# Don't know why



## proudwidaddy (Dec 26, 2011)

But I today for some reason I woke up feeling very alone. I've done the 180 hardcore, and I'm pulling away. But in the realization of pulling away, I'm also pulling away from the comfort of the last 11 years.

I have my kids this weekend, thank god.


----------



## Traggy (Jan 26, 2012)

You are not alone. You have kids, family, friends. One person is all you have lost. Just one person. I know that one person was one of the more important people in your life, but they are still just one person. 

You are not alone, you just think you are. 

When you walk, do you walk with your head turned looking behind you, seeing what you just passed and never focusing on what is ahead? 
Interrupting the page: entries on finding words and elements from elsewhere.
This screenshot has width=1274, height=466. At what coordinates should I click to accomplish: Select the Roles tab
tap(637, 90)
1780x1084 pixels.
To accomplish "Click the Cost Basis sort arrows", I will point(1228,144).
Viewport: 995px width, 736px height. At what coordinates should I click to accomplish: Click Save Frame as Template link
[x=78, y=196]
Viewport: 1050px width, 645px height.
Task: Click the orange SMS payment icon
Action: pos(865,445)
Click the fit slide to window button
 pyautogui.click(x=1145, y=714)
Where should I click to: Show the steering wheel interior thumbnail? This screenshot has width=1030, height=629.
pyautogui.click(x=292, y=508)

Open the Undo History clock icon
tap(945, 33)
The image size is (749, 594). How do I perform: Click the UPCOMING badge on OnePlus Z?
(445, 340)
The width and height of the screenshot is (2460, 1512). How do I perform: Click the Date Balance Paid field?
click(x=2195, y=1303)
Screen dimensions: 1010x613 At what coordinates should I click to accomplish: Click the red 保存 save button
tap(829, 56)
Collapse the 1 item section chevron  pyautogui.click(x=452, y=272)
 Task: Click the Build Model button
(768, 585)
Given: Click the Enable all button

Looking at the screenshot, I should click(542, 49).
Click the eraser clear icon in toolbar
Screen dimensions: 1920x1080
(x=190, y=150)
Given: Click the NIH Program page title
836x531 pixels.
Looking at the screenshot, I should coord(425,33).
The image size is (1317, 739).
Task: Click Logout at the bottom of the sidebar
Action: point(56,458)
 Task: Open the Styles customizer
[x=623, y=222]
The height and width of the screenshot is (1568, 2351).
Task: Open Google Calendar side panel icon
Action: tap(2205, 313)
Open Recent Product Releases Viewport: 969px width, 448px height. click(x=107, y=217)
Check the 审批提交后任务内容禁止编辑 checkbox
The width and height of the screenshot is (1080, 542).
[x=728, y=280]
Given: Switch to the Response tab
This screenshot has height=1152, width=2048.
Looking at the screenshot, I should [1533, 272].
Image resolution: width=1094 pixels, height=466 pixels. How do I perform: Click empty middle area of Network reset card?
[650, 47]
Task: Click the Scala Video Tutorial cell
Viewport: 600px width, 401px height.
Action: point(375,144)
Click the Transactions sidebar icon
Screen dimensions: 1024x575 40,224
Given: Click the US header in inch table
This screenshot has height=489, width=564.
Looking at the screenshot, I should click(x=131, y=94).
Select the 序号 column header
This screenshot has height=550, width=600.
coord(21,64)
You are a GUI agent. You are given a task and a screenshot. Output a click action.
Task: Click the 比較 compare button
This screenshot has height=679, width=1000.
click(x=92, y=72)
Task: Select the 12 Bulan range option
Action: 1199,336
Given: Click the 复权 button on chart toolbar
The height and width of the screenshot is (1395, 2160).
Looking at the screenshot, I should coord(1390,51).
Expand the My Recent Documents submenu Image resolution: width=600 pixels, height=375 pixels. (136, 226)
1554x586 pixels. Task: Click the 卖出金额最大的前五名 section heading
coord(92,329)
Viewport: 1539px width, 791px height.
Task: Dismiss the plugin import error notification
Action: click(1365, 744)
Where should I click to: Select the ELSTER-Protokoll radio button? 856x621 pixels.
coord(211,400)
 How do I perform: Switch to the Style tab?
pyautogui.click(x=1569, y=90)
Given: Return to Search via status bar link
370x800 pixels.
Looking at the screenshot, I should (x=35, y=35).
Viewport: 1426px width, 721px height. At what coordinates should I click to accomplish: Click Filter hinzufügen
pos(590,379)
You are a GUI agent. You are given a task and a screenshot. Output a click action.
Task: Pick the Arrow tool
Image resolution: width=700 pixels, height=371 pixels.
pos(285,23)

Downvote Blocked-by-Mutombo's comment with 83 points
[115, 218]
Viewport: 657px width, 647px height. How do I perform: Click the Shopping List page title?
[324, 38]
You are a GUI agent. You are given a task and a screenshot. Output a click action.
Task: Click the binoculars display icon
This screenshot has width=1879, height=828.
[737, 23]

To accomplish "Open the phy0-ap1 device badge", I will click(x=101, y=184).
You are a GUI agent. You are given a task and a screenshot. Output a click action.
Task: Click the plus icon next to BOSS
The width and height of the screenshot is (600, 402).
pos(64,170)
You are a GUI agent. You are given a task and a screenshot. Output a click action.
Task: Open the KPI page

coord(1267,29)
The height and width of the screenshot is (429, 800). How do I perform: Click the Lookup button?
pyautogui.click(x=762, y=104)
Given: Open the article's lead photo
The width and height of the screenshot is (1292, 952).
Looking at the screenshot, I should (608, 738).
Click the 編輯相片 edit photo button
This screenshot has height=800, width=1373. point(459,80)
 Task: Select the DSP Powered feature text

No, you look straight ahead, seeing what is coming in front of you. You do not want to run into something or miss something by looking behind you.

You should live your life like you do your walking.


----------



## Jayb (Mar 6, 2012)

Traggy said:


> You are not alone. You have kids, family, friends. One person is all you have lost. Just one person. I know that one person was one of the more important people in your life, but they are still just one person.
> 
> You are not alone, you just think you are.
> 
> ...


Thanks for this.


----------



## melissa68 (Feb 10, 2012)

It's so hard when you have to do things that pull you further apart when its not what you want to be happening but with each step you are getting stronger...even if you don't feel that way right now. I felt that same way today....I cried the whole way to the dmv to change the title on the van to my name.....cried on the way home....then I get angry....why do I have to be making these choices...going through this....I didnt give up on my marriage...I didnt turn to someone else...he did! But in the end today I feel better and stronger for having done a few more things to protect me and my children.


----------



## proudwidaddy (Dec 26, 2011)

I just picked up the kids from her house, she just seems so damn happy to have her new life, that I don't matter to her anymore. This woman who I spent 11 years with, all those great memories, now I'm just nothing to her. Hard to imagine.
_Posted via Mobile Device_


----------



## melissa68 (Feb 10, 2012)

I'm so sorry proud....just remember that you didn't give up....YOU are being a good daddy to your children....YOU are a good man and even if she seems like shes loving her life right now, it won't last....and you will still be the man with values and integrity and love in your heart to give to a woman who will be willing to give it back to you in a way you deserve.


----------



## bandit.45 (Feb 8, 2012)

> I just picked up the kids from her house, she just seems so damn happy to have her new life, that I don't matter to her anymore. This woman who I spent 11 years with, all those great memories, now I'm just nothing to her. Hard to imagine.


Dude, you're doing it again. Negative, negative, negative. Like a broken record.


----------



## smith9800 (Mar 7, 2012)

You think , you are alone. But how you could be alone, you have your kids. One thing that you must keep in your life is to live with a positive attitude...........


----------



## Mamatomany (Jan 10, 2012)

proudwidaddy said:


> I just picked up the kids from her house, she just seems so damn happy to have her new life, that I don't matter to her anymore. This woman who I spent 11 years with, all those great memories, now I'm just nothing to her. Hard to imagine.
> _Posted via Mobile Device_


Maybe she is just putting on "happy" when you are around, like WE are supposed to do when we are doing the 180. I bet she has her hard times too. 
Enjoy your wkd with them.


----------